» **Exercise data**:
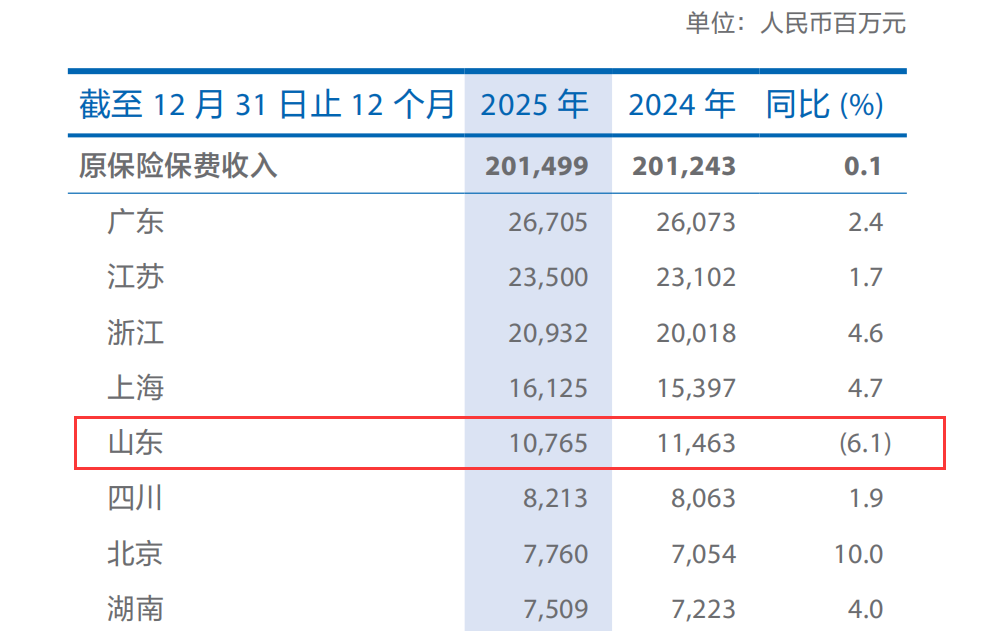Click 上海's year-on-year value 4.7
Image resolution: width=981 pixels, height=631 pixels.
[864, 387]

==

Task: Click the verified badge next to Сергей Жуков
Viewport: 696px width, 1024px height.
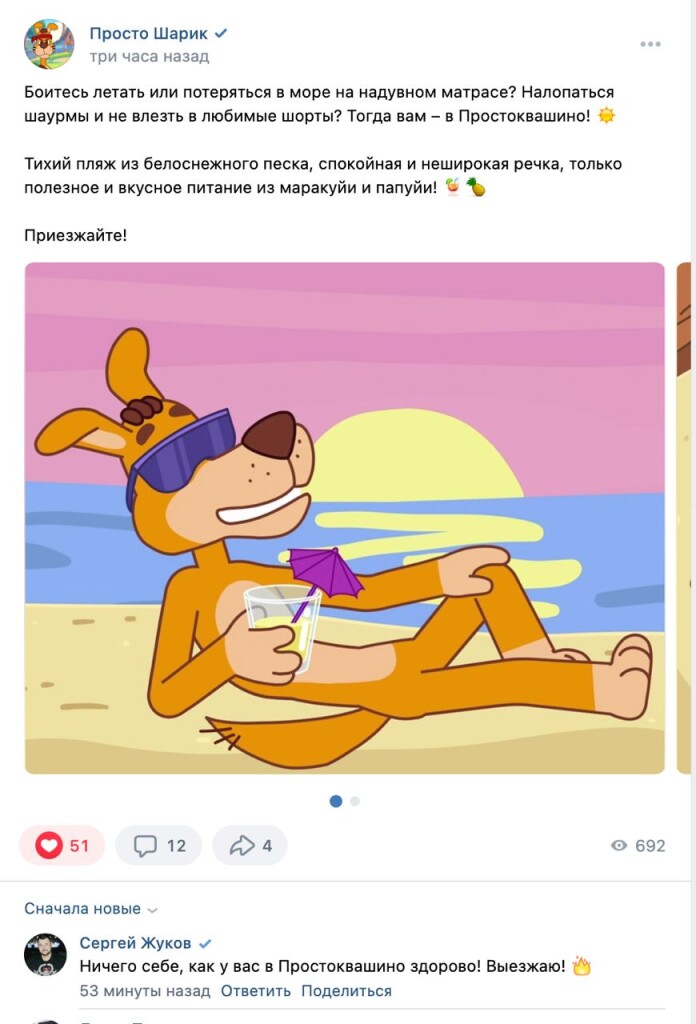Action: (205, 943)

» **Set problem**: Copy the data from the line with "Task: Click the" up to and including the line with "Action: (205, 943)", adding 12 to each coordinate in the answers and leaving the pictures out.

» **Problem solution**:
Task: Click the verified badge next to Сергей Жуков
Viewport: 696px width, 1024px height.
Action: (217, 955)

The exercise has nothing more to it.